▸ **Selection**:

Anything about Tenor? & creating a content system -> RDF

Wed Aug 10 17:44:12 CEST 2005

On Wednesday 10 August 2005 02:44, Leo Sauermann wrote:
> as previously (and repeatedly) said to Scott, you guys are rebuilding
> the Semantic Web.

actually, we're not =) this is one of the troubles of having had a several 
month gap in this project's progress is that people quickly return to their 
preconceived notions if they aren't continuously reinforced not to. 

after all, when what you've got is a hammer, or in this case RDF....

i think that RDF may be a useful export/import format, but for internal usage 
it's not the game we need. this is not about creating key/value tags for 
discreet units of information (e.g. documents or emails) but representing the 
common elements between them.

more importantly, there are times when two units of information directly 
related to each other but not in a key/value type relationship. when i make a 
sticky note and "stick" it to an email we could abuse key/value and say 
"note:$NOTEID" but that requires the knowledge of notes to use them and that 
simply should not be necessary. implicit linkage seems to be poorly serviced 
by RDF. please correct me if i'm wrong here.

> * your architecture will be something like Kat combined with an RDF graph

yes, but it won't be RDF. to be perfectly honest, for desktop use RDF is 
impractical, lossy and boring. and by "boring" i don't mean "i have the 
innate need to invent something new". i mean "the people who use such a 
system will find is unuseful and therefore boring".

people don't want search tools. they want to look at that photo their aunt 
sent them. this is an important understanding.

> I agree with this:
>
> so we have kat which has lots of code.
> we have tenor which has lots of design.

▸ **Pointing records for screenshots and web pages**:
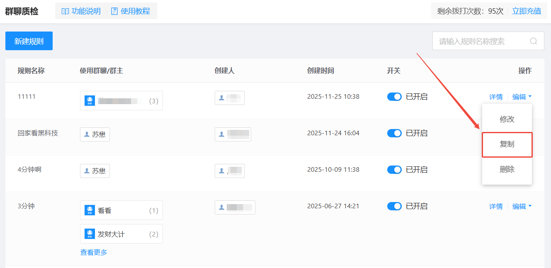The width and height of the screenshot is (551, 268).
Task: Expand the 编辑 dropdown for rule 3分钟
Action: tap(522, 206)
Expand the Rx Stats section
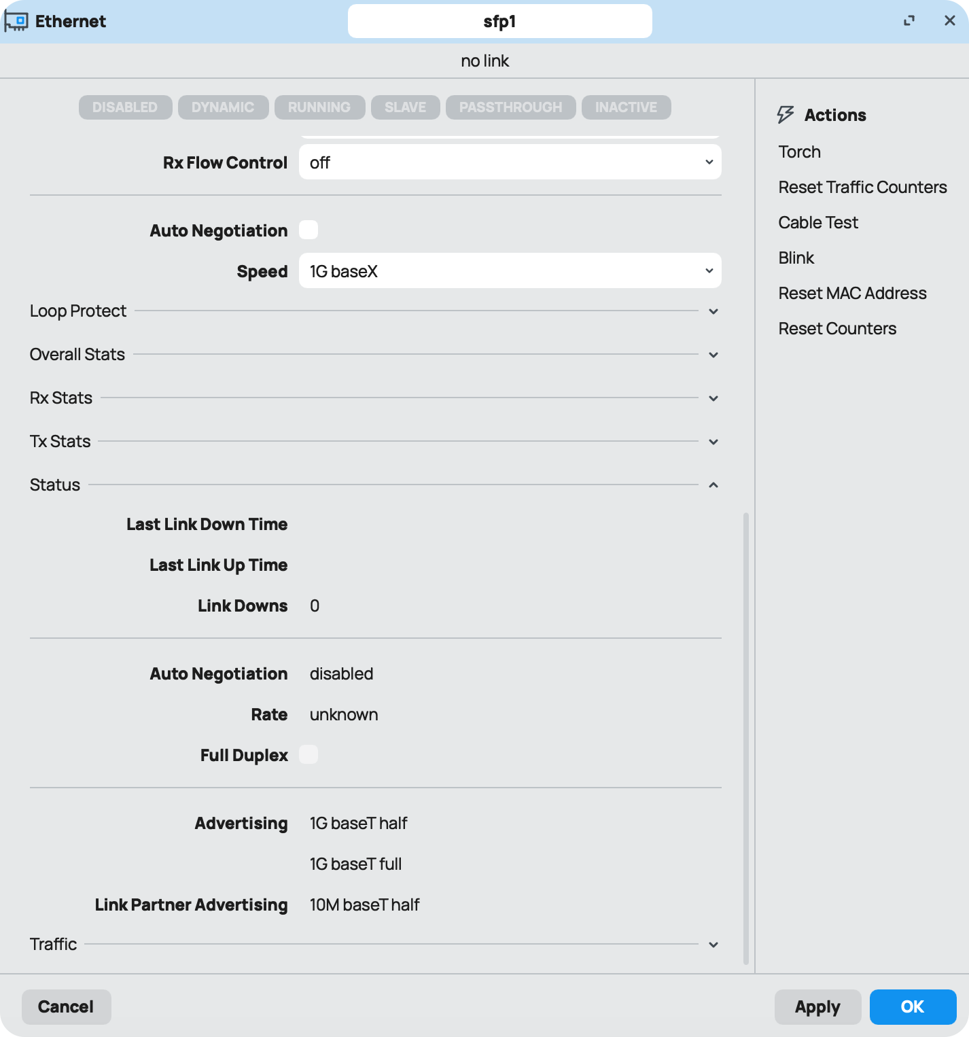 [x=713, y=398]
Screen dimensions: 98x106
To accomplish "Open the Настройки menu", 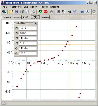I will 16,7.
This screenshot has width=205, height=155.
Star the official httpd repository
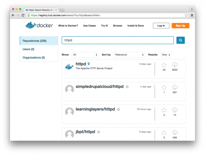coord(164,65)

▸ **Complete the following**:
1. Reproduce the part of the Tenor and RDF message starting with "people don't want" and going on through "lots of code.".
2. In the Tenor and RDF message, why does the writer object to linking a sticky note to an email with "note:$NOTEID"? Answer in one to three sentences.

▸ **Solutions per task**:
1.
people don't want search tools. they want to look at that photo their aunt 
sent them. this is an important understanding.

> I agree with this:
>
> so we have kat which has lots of code.

2. The note and the email are directly related, but not as a key and a value, so writing the link that way would abuse the key/value form. It would also require knowledge of notes to use them, which the writer says should not be necessary.